### Text and item location listing:
-- start --
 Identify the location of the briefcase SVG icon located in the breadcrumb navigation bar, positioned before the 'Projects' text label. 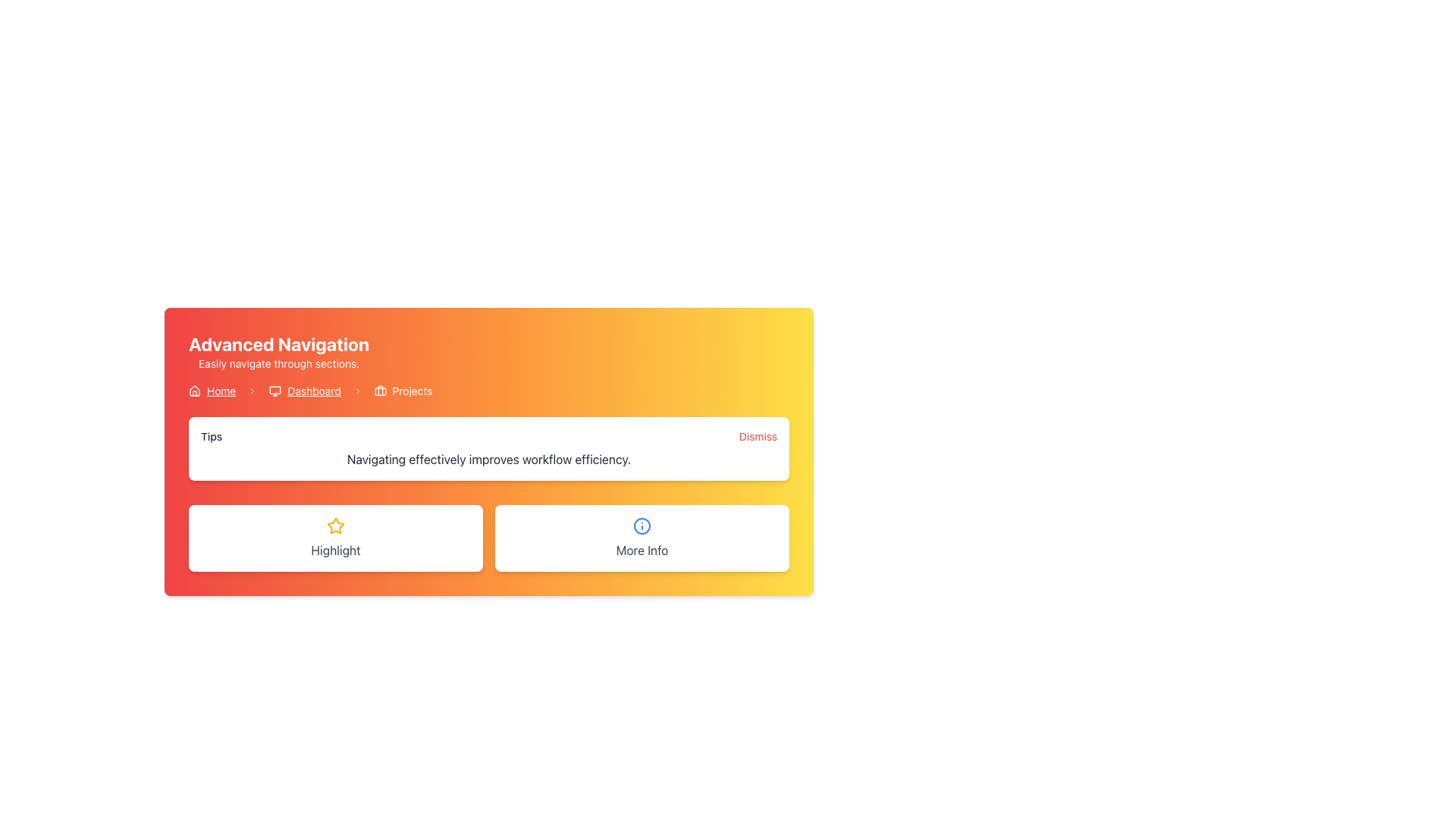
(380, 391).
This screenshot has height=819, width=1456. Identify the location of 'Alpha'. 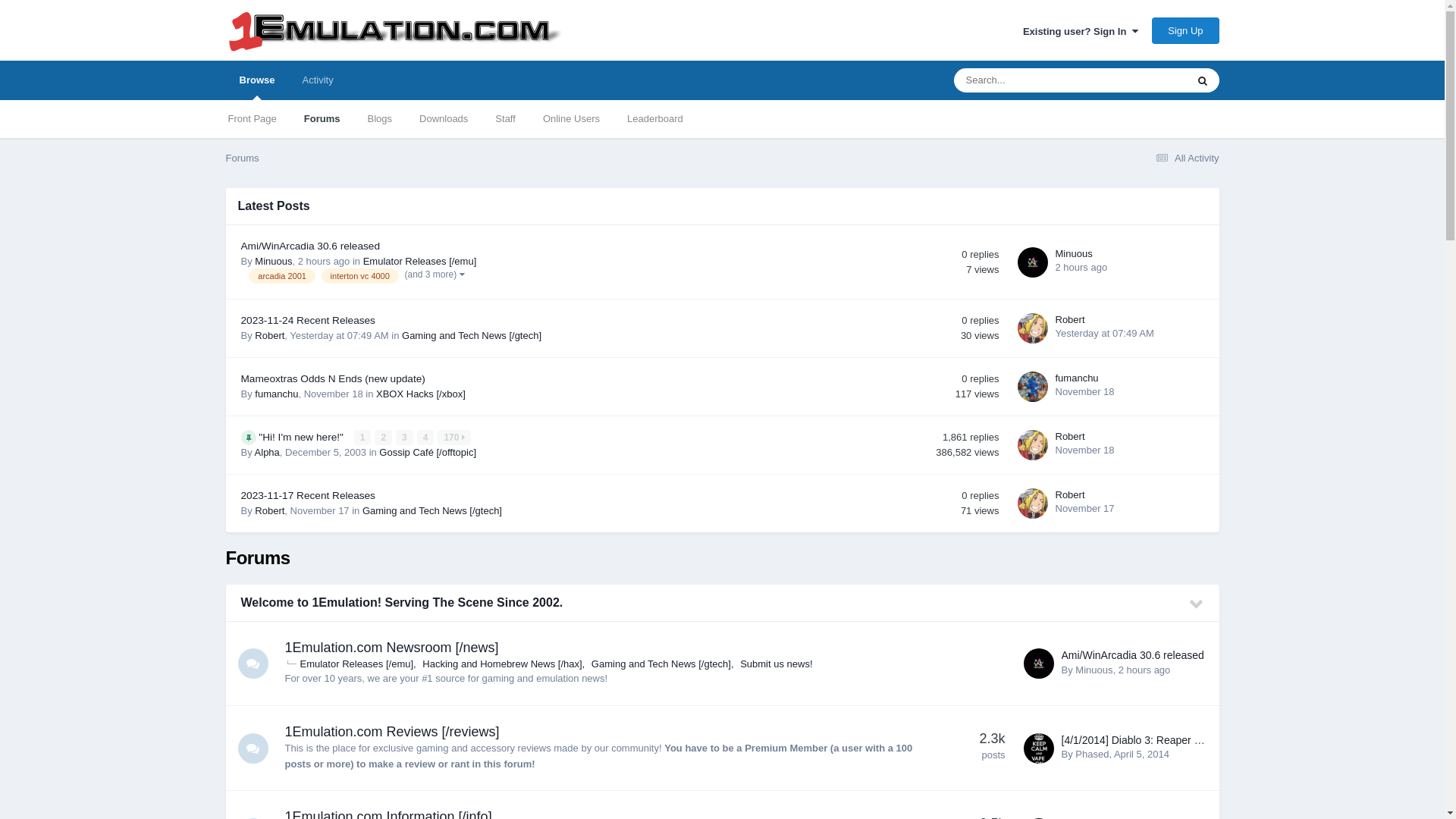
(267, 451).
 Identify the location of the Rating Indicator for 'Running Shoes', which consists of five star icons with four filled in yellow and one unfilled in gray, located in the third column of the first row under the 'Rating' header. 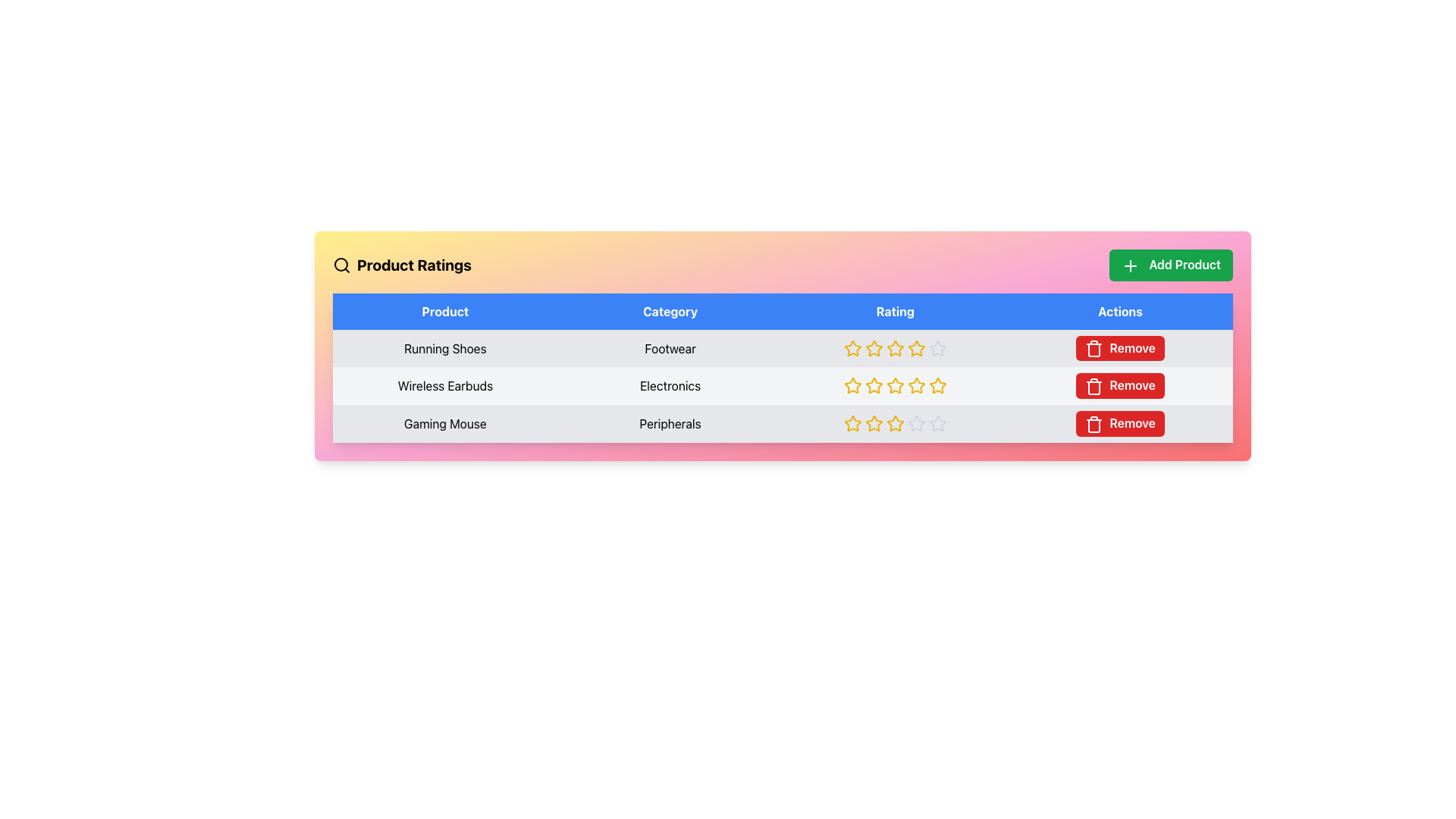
-- end --
### TASK PROMPT:
Print every line of the listing above word for word, but leave out the pictures.

### WRITTEN RESPONSE:
 Identify the location of the briefcase SVG icon located in the breadcrumb navigation bar, positioned before the 'Projects' text label. 
(380, 391).
This screenshot has height=819, width=1456. Identify the location of 'Alpha'. 
(267, 451).
 Identify the location of the Rating Indicator for 'Running Shoes', which consists of five star icons with four filled in yellow and one unfilled in gray, located in the third column of the first row under the 'Rating' header. 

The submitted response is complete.